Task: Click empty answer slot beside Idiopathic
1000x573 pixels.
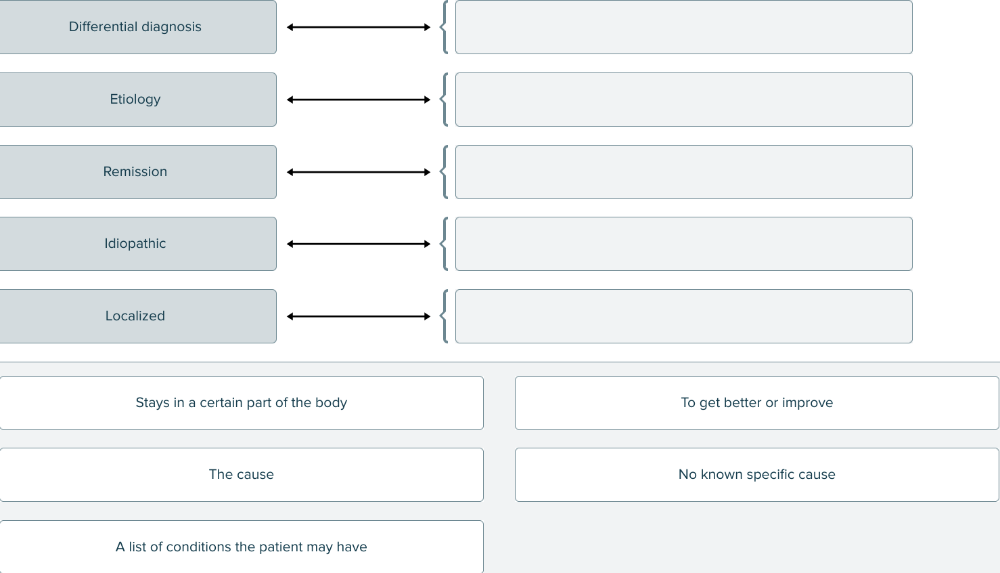Action: click(683, 244)
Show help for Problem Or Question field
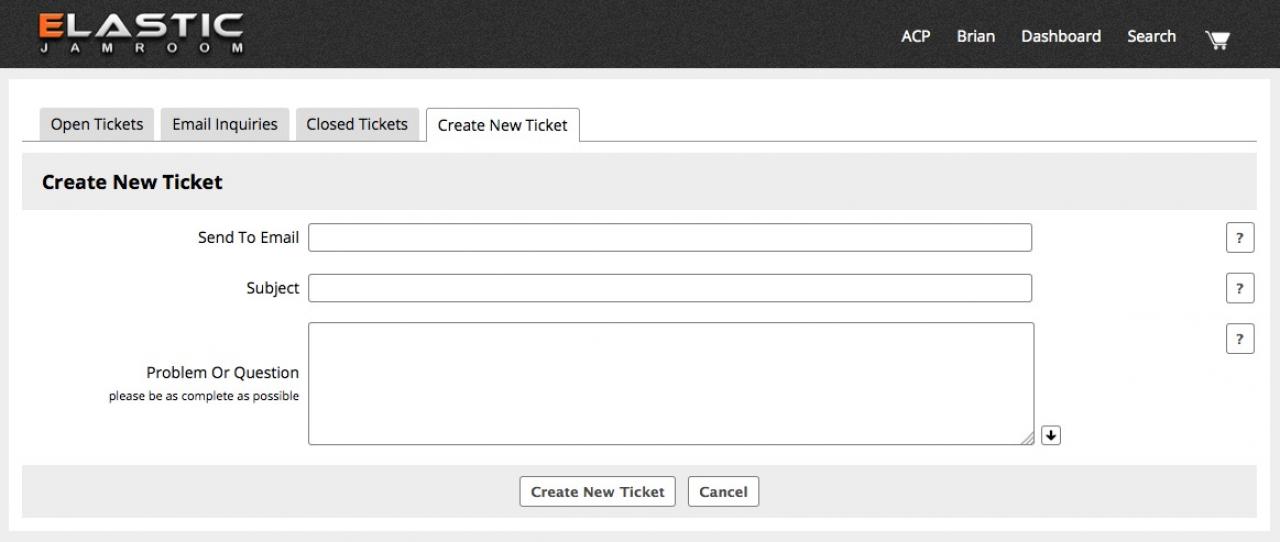Image resolution: width=1280 pixels, height=542 pixels. tap(1239, 339)
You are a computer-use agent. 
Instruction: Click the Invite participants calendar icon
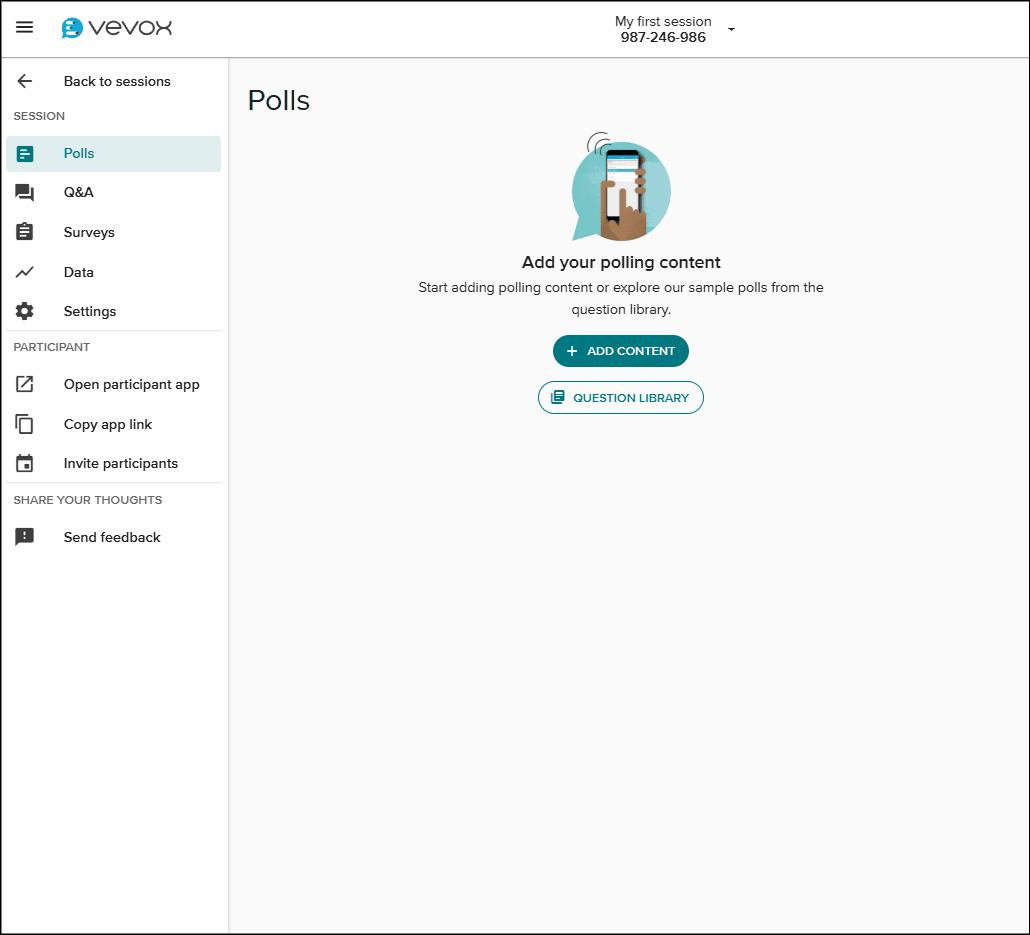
━━━━━━
WHAT NEEDS TO BE DONE:
Starting at the line that contains "You are a computer-use agent.", transcribe each line through the last one of the entries above, exactly and without pictures.

YOUR RESPONSE:
You are a computer-use agent. 
Instruction: Click the Invite participants calendar icon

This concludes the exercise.